10,000+ objections, thousands of conversations on the streets, and 2 cancelled hearings later -


Hondo Tower
has fallen!!



Taylor McWilliams withdrew his application from the GLA’s Planning Unit for the second and final time, closing the chapter on a vanity project that was never should have been greenlit in the first place. A 20 storey mega-tower consisting only of offices with no benefit to local communities in the area, this development was an affront to put up in a borough where average wait for social housing is +10 years.

#FightTheTower was born 3 years ago out of determination to fight back against one man’s monopolisation of our neighbourhood.

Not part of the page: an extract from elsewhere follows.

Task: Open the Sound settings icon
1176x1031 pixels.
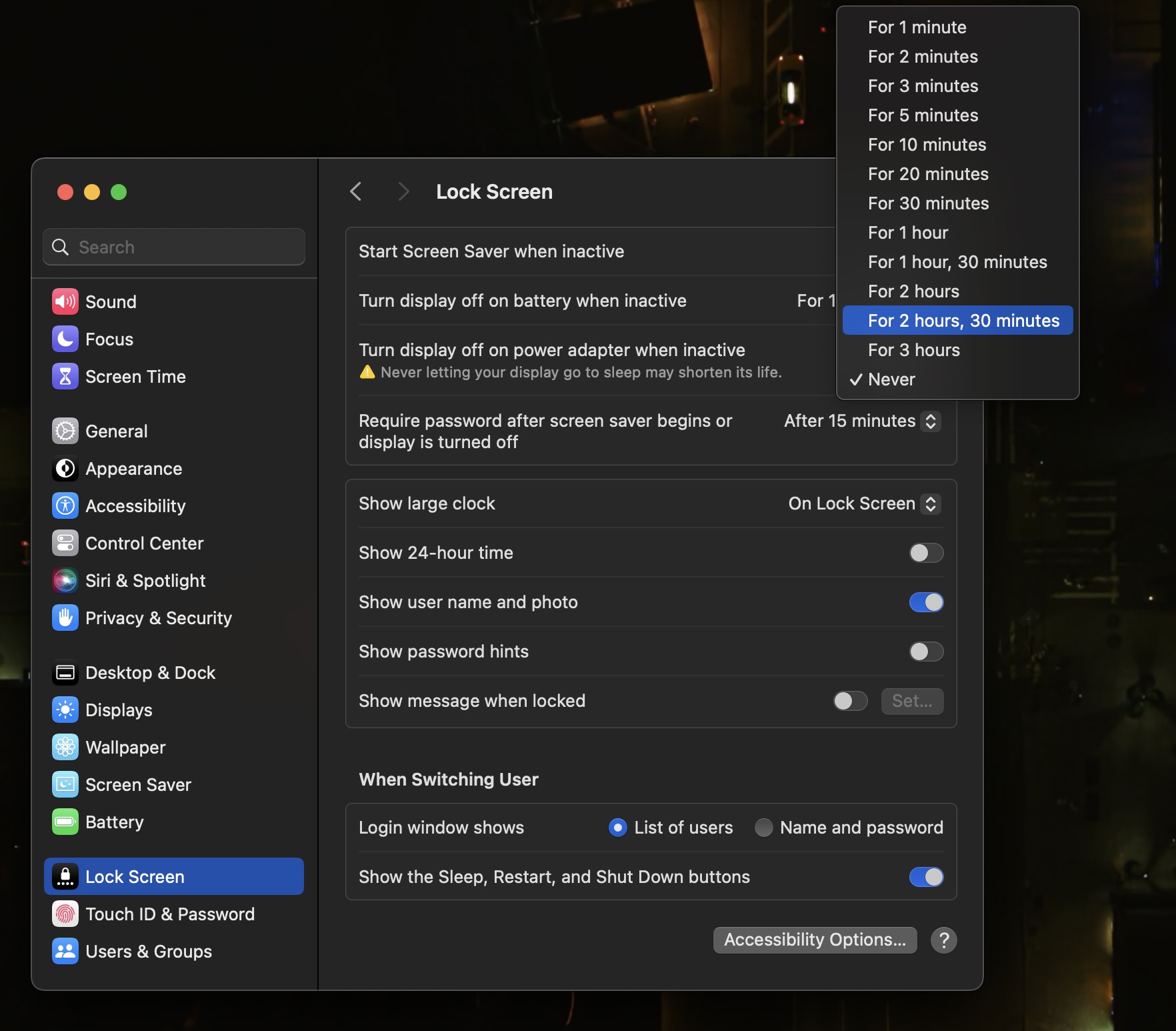Action: pyautogui.click(x=65, y=302)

We decided to take on this project not because we hated change, or because we really loved low rise neighbourhoods. We took a stand against our council’s elected representatives putting one man’s profit over the wellbeing, health, and livelihoods of residents in the name of ‘development’. We wanted to protect the livelihoods of local businesses, and fight for the thousands of residents whose objections had been ignored in favour of one developer and his well-paid advisors and supporters. And we won.

We are very happy and proud of our collective effort to push back, and happy that this infernal tower has been buried for good.

But the real fight is now truly beginning. We need to have real conversations about what development means in this city. We cannot keep seeing councils tick boxes and call that consultations, we cannot keep seeing ‘development’ come at the expense of the small businesses and the people paying most of the taxes in our communities and providing most of the affordable alternatives. Something's got to give.

Today we celebrate, but tomorrow we organise to take our neighbourhoods and cities back.

In solidarity,
Save Nour Save Brixton



We would like to share with you an amazing new community resource that two members of our campaign have been working on for the past year. Jordi and Marion have made an interactive timeline of anti-gentrification struggles in Brixton.

"If Brixton has maintained some of its convivial vibe despite massive capital-led gentrification, social cleansing and general ‘cleaning up’, it's because various communities have resisted it, stayed put, found new ways in a tightening urban landscape. Communities of resistance come together, link with others, fade and reconverge.

We offer this timeline as a journey into collective memory and an invitation to take inspiration from places, campaigns and actions of Brixton’s radical past and the corporate and council policies we are up against. The timeline charts sixty events in the Brixton gentrification struggles in chronological order. It starts with the 1993 Brixton City Challenge, to the merciless implementation of Lambeth's Future Brixton Masterplan in the 2010s, along with the enforcement of austerity measures following the 2008 financial crisis. It ends in 2021, with the beginnings of redevelopment of the Pope's Road area, and the birth of #FightTheTower.

This is a timeline based on our collective experience, backed up by Brixtonbuzz, Past Tense, Urban75 and other resources. Our experience can only cover a fraction of Brixton's gentrification struggles – the things we saw from our vantage point of grassroots and autonomous practice, estates, and EU-migration, since we washed up in Brixton in the 1990s."

Jordi Blanchar works in the arts sector, Marion Hamm is an anthropologist. They engage in grassroots organising, art/activism and sometimes in radical media.